Recall from the properties of variance that
$\sigma_p^2 = w^2\sigma_A^2 + 2w(1-w)\sigma_A\sigma_B \rho_{AB}+ (1-w)^2\sigma_B^2$
Without loss of generality, assume $\sigma_A \geq \sigma_B$. We wish to show that
$w^2\sigma_A^2 + 2w(1-w)\sigma_A\sigma_B \rho_{AB}+ (1-w)^2\sigma_B^2\leq \sigma_A^2$
Note that
$\sigma_A^2 = \sigma_A^2 (w + (1-w)) ^2 = \sigma_A^2 w^2 + 2w(1-w)\sigma_A^2 + \sigma_A^2(1-w)^2$
Since $\sigma_A \geq \sigma_B$ and $w$, $(1-w)$, and $\sigma_A$ are positive, this means that
$\sigma_A^2 \geq \sigma_A^2 w^2 + 2w(1-w)\sigma_A\sigma_B + \sigma_B^2(1-w)^2$
And since the correlation has the property that $-1 \leq \rho_{AB} \leq 1$ and $w$, $(1-w)$, $\sigma_B$ and $\sigma_A$ are all positive, it must be the case that
$\sigma_A^2 w^2 + 2w(1-w)\sigma_A\sigma_B + \sigma_B^2(1-w)^2 \geq \sigma_A^2 w^2 + 2w(1-w)\sigma_A\sigma_B\rho_{AB} + \sigma_B^2(1-w)^2$
Therefore
$\sigma_A^2 \geq \sigma_A^2 w^2 + 2w(1-w)\sigma_A\sigma_B\rho_{AB} + \sigma_B^2(1-w)^2$ $\square$
In words, looking at the formula for variance of a convex combination of random variables, the variance is maximized if the correlation between the assets is 1. In this case, the possible portfolio values as a function of $w$ are a straight line segment between $A$ and $B$, which clearly can't have a variance higher than either. Now, if the correlation is less than 1, then any combination of the two will be lower than the straight line case.
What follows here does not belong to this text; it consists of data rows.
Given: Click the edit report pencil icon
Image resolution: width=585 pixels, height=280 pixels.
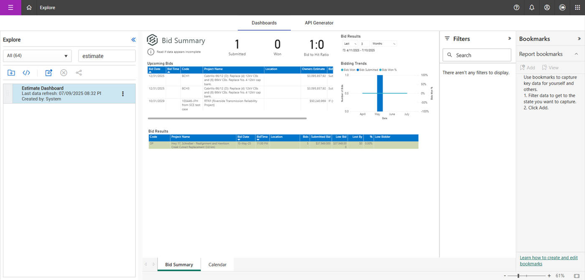Looking at the screenshot, I should [48, 73].
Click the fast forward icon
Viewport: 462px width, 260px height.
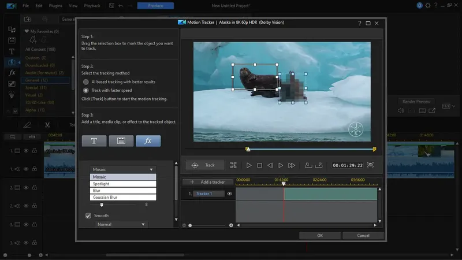292,165
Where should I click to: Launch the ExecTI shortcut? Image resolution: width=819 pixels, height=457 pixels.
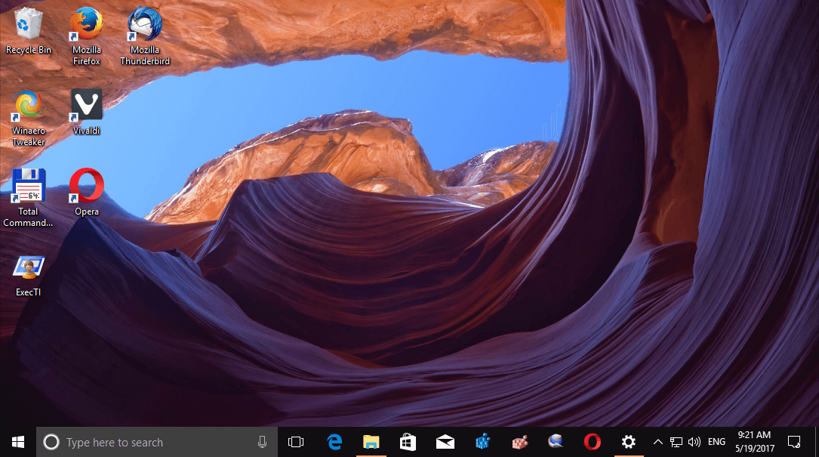27,267
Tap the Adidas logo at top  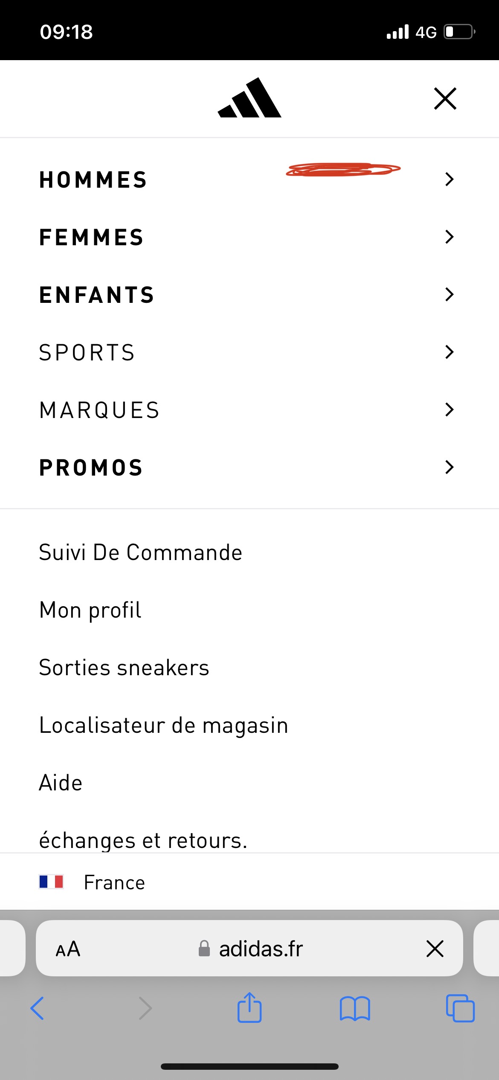coord(250,98)
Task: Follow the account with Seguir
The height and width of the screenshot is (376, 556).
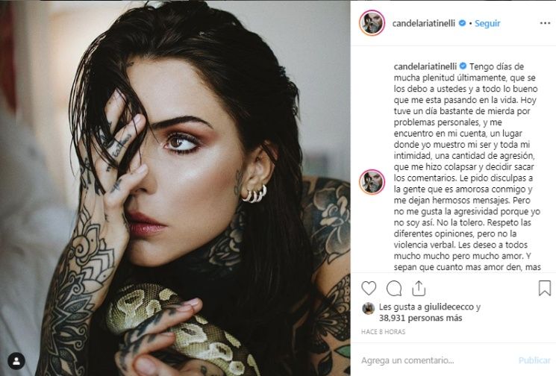Action: pyautogui.click(x=487, y=23)
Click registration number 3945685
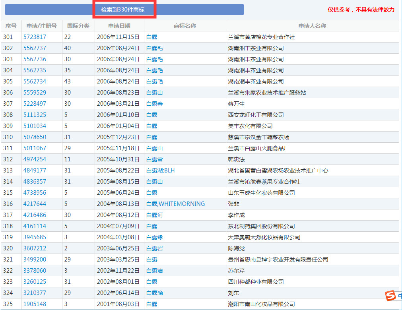 35,237
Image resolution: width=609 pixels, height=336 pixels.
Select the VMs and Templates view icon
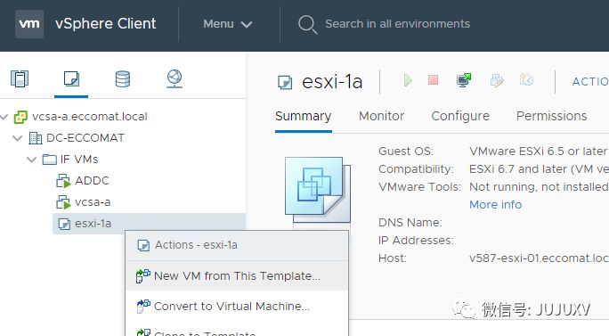point(71,78)
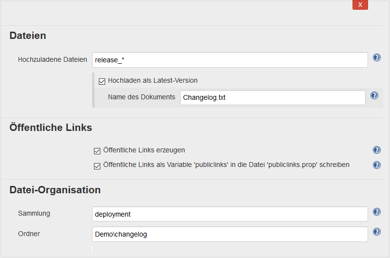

Intuitively, the returns to assets $A$ and $B$ will partially cancel each other out any time they are not a fixed multiple of each other. This canceling out behavior reduces the variance of the resulting portfolio. The worst-case scenario is that the two assets are equal to each other, so the portfolio can never have a higher variance than the component asst with the highest variance.